Variables & Environments
Variables let you write a request once and reuse it across hosts, users, and
runs. Anywhere you can type — the URL, params, headers, body, or auth fields —
you can insert a variable with double-brace syntax: {{name}}.
Using variables
Type {{ in any field to open the typeahead, which lists the variables
available in the current scope. Pick one and Rest Hippo inserts it as a highlighted
pill:

At send time, every {{name}} is replaced with its resolved value. With
Show URL preview on, you can see the resolved URL before
you send.
Scopes
A variable can be defined at four levels. When the same name exists in more than one, the most specific scope wins:
Folder ▸ Collection ▸ Environment ▸ Global
(most specific) (most general)
- Global — available everywhere, in every collection.
- Environment — defined in the active environment (see below).
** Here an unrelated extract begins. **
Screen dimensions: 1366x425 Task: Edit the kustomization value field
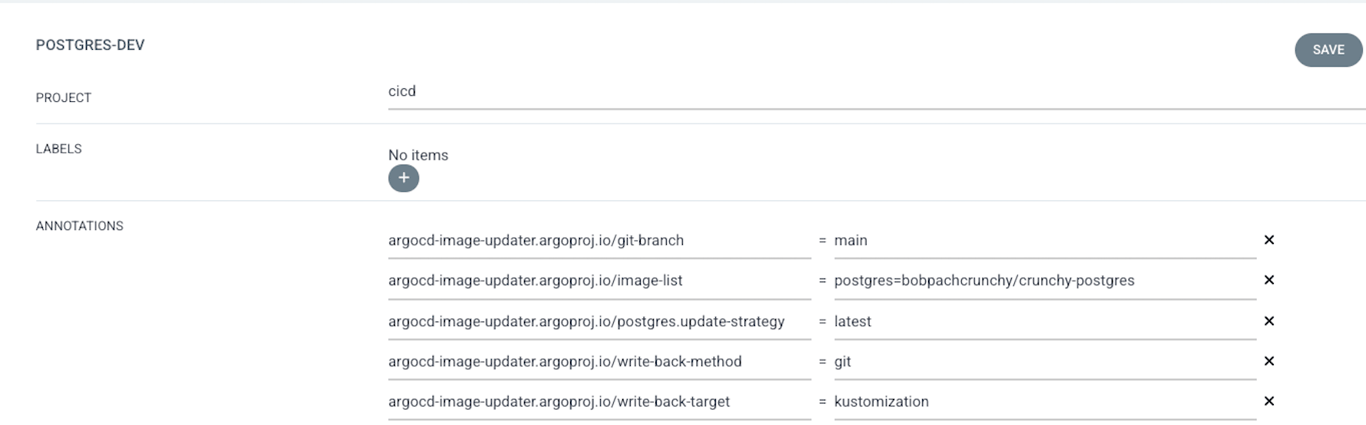click(x=1044, y=401)
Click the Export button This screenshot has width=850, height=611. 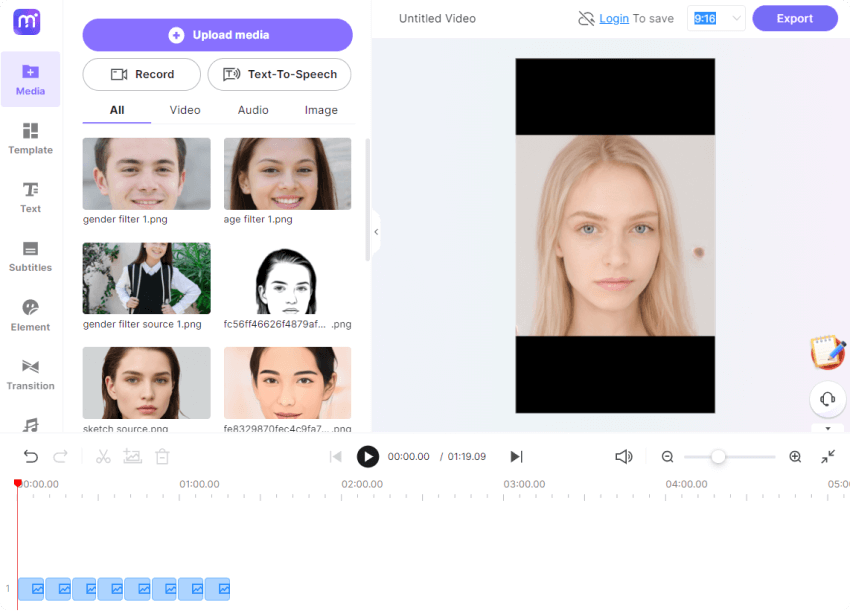[x=794, y=18]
Switching environments swaps these values.
- Collection — defined on a collection, shared by every request in it.
- Folder — defined on a folder, scoped to the requests inside it.
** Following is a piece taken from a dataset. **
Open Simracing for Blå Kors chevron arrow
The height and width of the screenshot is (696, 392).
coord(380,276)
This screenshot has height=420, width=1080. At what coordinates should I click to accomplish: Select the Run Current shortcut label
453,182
So a baseUrl set in your Local environment overrides a global baseUrl,
and a folder-level override beats them both.
Collection variables
Open the Collections manager and use the Variables tab to edit a collection's variables:

Folder variables work the same way — right-click a folder and choose Variables.
Environments
An environment is a named set of variables you can switch between — the
classic use is one environment per deployment (Local, Staging, Production), each
with its own baseUrl, credentials, and IDs.
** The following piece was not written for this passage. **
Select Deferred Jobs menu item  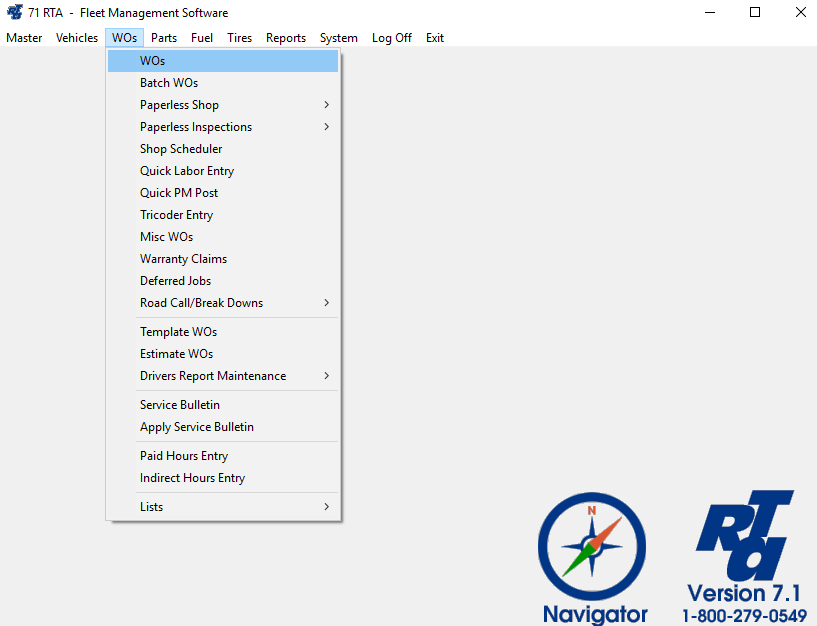tap(175, 281)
Click the environment picker in the collections toolbar (it shows the active
environment, e.g. LOCAL) to open a quick-switch menu. It lists Global
followed by every named environment, with a check beside the active one — pick
one to make it active instantly (all {{variables}} resolve against it).
To add, rename, delete, or edit environments you must right-click the
picker: that opens the same menu plus a Manage… entry, which opens the full
environments editor. (A plain click only switches the active environment — it
never opens the editor.)

- Global is always first; its variables are available everywhere.
- Below it are your named environments. Click one to make it active — a
check marks the active environment, and all
{{variables}}resolve against it. - + adds an environment; drag to reorder; double-click to rename; the trash icon deletes.
- The Variables tab on the right edits the selected environment's variables as a key/value grid (or as plain text via Bulk editor). Changes save automatically.
Secure variables
Mark a variable secure (the lock icon) to encrypt it at rest and mask it in the UI. Revealed secrets re-mask themselves automatically after a short time. Use secure variables for tokens and passwords you reference from auth fields.
Captures
Captures close the loop: after a request succeeds, pull a value out of the response and write it into a variable that later requests can use. A login request can capture the returned token; the next request sends it as a Bearer token — no copy-paste.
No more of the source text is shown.